§ **任务要求**
将下方数据中从包含“has width=1919, height=909.”的那一行开始、到数据末尾为止的各行（首尾两行均包括在内）原样逐字重新录入。

[已存数据]
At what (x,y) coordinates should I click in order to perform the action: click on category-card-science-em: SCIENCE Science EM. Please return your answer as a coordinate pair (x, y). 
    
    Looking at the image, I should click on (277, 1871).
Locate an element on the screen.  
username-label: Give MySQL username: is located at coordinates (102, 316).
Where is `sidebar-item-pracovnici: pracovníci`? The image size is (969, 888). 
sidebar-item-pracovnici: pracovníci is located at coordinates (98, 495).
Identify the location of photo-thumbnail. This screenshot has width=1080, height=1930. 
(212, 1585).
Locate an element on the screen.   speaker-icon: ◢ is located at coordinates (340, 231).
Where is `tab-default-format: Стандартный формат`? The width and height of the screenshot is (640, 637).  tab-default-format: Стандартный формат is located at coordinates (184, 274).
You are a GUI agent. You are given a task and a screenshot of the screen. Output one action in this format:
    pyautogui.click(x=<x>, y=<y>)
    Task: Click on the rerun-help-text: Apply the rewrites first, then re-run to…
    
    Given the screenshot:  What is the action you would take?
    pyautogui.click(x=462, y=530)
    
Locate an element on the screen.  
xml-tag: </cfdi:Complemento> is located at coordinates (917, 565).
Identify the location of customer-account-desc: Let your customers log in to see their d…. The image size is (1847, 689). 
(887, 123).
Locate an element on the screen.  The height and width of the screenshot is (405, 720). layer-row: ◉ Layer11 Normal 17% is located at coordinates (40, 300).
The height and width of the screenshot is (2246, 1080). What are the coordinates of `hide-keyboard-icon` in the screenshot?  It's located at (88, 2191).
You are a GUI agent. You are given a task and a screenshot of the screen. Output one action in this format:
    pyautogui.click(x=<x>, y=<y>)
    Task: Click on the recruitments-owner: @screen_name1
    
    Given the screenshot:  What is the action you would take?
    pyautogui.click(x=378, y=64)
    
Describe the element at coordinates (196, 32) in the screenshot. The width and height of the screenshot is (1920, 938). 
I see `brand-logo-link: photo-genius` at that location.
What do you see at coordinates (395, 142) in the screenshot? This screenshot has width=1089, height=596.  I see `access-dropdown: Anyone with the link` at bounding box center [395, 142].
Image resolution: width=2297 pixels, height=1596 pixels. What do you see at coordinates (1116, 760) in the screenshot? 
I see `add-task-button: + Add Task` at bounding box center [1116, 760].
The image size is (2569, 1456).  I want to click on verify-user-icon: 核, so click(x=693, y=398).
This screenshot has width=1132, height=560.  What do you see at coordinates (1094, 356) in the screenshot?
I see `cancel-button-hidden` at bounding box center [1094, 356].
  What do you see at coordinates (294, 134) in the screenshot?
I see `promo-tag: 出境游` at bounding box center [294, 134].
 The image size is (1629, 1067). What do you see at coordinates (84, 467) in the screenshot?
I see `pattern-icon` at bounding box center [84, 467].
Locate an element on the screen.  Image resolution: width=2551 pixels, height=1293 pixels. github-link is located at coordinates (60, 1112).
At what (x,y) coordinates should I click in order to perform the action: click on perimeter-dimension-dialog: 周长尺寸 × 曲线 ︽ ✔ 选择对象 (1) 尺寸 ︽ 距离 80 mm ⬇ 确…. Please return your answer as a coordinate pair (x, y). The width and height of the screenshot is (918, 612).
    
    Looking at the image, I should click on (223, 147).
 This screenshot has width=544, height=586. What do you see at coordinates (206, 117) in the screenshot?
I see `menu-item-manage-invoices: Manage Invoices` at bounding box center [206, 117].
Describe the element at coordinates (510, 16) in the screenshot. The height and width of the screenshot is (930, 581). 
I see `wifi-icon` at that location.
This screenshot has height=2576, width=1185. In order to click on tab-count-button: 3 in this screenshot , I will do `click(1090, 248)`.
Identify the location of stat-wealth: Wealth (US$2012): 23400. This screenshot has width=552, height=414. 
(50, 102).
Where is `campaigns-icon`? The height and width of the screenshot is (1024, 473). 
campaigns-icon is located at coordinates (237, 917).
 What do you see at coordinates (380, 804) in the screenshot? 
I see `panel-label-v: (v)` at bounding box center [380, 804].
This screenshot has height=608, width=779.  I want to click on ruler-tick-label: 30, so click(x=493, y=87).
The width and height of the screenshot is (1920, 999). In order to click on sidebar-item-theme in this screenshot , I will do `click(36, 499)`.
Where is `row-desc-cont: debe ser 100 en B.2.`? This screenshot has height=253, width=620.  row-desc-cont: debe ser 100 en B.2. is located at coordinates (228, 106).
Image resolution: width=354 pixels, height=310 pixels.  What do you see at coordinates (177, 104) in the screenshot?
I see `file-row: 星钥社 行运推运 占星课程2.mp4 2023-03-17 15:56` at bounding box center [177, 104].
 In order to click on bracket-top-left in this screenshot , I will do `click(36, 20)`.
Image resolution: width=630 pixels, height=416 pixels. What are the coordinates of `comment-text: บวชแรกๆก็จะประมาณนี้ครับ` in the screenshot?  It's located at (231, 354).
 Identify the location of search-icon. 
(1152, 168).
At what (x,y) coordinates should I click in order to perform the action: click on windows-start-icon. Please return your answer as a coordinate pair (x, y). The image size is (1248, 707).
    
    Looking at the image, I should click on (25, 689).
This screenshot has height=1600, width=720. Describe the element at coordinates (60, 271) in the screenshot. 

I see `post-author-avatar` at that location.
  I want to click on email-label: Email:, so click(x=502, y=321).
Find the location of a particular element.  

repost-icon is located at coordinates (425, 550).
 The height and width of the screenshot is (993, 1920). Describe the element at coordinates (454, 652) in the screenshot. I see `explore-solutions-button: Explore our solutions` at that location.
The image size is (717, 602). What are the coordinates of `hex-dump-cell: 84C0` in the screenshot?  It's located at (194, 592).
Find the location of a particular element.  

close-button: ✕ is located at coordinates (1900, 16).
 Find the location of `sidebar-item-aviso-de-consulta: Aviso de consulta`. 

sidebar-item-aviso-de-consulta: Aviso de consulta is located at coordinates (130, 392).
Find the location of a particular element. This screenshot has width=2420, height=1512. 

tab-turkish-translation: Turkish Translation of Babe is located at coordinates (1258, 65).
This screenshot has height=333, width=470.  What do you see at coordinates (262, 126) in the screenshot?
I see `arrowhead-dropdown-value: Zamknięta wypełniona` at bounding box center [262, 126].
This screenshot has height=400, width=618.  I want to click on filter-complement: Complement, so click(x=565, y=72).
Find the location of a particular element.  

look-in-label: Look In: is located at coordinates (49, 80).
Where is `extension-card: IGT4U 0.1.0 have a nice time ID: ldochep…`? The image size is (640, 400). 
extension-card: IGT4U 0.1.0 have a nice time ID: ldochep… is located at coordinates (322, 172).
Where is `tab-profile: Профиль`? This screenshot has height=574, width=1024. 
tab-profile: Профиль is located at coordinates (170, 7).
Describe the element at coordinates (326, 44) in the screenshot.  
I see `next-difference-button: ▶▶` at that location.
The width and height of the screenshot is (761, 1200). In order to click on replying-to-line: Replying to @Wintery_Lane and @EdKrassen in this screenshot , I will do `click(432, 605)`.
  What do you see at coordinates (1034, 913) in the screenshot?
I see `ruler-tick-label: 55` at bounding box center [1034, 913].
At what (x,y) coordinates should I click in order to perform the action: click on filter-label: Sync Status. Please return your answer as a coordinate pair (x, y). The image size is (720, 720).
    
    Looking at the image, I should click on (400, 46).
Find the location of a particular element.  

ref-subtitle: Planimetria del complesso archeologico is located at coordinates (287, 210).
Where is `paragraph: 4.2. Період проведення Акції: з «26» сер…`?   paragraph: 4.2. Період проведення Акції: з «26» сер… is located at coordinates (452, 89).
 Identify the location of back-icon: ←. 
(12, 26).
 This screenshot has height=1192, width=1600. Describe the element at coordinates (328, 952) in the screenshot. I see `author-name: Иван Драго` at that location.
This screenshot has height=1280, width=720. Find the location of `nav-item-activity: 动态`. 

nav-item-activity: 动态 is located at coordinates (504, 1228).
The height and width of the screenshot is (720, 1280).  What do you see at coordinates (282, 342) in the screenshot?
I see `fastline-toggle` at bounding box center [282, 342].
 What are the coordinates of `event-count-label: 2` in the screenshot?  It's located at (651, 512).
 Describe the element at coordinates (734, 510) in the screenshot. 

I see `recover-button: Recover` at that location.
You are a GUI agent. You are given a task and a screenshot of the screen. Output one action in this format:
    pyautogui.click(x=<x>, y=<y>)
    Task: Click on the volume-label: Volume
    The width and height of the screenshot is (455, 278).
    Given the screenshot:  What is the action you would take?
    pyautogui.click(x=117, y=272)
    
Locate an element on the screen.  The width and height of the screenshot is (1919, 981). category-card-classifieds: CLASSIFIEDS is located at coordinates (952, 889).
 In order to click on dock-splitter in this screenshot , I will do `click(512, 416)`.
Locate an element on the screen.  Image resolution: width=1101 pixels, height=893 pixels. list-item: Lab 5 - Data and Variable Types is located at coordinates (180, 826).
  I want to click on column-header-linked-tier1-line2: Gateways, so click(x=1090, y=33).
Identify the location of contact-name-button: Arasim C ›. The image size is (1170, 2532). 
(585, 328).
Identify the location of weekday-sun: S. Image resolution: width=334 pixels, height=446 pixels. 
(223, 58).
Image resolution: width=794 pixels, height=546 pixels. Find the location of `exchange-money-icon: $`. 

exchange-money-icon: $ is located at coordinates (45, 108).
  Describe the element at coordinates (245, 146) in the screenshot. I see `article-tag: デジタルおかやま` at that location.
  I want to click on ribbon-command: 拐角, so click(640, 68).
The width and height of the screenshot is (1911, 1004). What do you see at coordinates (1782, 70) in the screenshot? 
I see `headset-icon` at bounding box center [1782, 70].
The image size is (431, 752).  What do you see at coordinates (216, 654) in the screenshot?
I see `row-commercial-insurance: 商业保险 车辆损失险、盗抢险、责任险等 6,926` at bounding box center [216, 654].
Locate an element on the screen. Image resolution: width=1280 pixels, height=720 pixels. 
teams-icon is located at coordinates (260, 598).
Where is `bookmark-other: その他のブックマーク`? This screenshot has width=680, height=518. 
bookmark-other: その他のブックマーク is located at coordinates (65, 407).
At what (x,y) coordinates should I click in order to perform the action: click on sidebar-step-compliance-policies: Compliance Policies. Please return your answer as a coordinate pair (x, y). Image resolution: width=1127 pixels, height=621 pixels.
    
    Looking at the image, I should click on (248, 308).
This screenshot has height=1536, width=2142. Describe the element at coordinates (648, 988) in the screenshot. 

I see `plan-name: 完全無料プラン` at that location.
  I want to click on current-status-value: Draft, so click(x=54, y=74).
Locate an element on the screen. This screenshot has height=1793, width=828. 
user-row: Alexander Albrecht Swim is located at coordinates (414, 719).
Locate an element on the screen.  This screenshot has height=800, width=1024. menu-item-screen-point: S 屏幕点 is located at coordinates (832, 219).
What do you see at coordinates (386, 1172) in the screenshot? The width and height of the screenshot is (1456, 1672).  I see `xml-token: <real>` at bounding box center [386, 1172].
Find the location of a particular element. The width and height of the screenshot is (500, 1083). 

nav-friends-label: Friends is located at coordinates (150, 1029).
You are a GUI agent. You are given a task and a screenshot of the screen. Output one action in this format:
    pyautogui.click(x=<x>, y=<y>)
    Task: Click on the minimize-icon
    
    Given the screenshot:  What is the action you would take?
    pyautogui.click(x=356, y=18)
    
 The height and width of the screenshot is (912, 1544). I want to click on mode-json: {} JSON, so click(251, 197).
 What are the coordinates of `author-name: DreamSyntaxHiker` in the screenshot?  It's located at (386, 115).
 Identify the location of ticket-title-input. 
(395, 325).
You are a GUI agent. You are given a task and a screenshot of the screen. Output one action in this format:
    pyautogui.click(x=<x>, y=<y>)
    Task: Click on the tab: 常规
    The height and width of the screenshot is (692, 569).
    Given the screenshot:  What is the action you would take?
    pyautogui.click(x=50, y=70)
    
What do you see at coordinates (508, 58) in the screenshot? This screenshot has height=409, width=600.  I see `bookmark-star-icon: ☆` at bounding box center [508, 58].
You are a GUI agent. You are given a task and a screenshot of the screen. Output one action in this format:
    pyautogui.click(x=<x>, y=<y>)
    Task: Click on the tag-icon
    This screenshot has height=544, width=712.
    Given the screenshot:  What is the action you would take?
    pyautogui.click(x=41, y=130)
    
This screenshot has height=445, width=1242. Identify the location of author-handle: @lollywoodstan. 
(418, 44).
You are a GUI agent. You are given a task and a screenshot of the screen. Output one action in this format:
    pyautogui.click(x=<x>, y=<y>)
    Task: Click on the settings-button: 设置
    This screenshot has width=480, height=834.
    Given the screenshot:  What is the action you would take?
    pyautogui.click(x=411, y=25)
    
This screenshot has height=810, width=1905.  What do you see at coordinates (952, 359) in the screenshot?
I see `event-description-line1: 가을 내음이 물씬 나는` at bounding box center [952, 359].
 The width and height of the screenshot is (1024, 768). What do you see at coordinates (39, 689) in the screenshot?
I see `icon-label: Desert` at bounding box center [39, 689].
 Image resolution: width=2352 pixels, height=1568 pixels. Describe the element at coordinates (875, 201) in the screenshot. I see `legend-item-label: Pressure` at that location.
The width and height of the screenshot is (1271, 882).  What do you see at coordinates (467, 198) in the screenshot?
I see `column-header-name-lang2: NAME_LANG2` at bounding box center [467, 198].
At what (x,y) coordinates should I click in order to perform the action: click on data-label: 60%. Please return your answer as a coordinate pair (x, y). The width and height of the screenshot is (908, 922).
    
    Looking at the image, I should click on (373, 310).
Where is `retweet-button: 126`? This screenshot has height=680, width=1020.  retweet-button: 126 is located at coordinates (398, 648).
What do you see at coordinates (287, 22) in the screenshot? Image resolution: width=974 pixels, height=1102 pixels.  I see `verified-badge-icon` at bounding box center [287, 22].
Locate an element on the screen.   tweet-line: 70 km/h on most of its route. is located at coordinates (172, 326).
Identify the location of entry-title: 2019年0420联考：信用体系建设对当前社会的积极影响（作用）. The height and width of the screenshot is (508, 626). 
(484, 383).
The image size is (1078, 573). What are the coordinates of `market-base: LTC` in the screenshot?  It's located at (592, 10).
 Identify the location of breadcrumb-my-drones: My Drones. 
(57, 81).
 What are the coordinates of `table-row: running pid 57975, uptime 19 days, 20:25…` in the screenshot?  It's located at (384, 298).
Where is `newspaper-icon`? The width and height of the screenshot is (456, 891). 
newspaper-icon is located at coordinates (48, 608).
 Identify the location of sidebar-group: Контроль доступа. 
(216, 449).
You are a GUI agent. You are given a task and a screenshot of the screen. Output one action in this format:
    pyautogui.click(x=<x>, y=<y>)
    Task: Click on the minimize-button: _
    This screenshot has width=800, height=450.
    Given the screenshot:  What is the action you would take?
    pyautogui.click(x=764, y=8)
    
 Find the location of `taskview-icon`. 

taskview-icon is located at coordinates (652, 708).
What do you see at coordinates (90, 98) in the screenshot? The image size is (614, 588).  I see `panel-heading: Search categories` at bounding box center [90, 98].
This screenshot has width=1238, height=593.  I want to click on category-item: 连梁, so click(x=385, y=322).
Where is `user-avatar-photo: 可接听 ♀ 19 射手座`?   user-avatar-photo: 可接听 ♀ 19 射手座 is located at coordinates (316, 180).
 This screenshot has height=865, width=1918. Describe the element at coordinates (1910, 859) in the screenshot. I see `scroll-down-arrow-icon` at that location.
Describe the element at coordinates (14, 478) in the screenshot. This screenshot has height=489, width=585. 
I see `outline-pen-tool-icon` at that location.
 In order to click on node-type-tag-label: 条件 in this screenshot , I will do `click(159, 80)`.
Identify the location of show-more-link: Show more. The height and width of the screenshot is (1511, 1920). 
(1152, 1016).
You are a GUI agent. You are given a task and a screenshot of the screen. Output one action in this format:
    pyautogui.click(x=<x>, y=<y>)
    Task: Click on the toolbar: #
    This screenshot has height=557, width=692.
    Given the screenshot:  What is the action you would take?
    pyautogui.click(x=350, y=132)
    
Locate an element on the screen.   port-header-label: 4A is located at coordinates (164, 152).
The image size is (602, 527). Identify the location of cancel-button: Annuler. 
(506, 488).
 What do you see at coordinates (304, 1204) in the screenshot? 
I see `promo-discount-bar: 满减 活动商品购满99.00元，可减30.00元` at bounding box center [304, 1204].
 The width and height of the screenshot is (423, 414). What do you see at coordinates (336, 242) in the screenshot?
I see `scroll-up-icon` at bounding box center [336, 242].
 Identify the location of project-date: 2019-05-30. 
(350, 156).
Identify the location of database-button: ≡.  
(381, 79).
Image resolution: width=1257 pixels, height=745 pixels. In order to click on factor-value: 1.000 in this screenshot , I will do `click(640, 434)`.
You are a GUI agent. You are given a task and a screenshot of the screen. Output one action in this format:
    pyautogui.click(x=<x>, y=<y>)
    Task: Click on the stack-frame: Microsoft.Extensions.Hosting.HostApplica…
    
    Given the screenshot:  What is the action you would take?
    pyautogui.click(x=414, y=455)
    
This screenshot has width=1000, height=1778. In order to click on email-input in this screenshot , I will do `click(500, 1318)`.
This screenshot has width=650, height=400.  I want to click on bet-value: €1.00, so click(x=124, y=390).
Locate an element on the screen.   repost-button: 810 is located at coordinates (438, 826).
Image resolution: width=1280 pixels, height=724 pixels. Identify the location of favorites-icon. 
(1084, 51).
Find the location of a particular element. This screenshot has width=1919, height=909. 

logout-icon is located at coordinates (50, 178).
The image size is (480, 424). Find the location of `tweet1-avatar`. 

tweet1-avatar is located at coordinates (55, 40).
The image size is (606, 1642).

§ **输出结果**
Find the location of a particular element. This screenshot has width=1919, height=909. 

logout-icon is located at coordinates (50, 178).
The image size is (480, 424). Find the location of `tweet1-avatar`. 

tweet1-avatar is located at coordinates (55, 40).
The image size is (606, 1642).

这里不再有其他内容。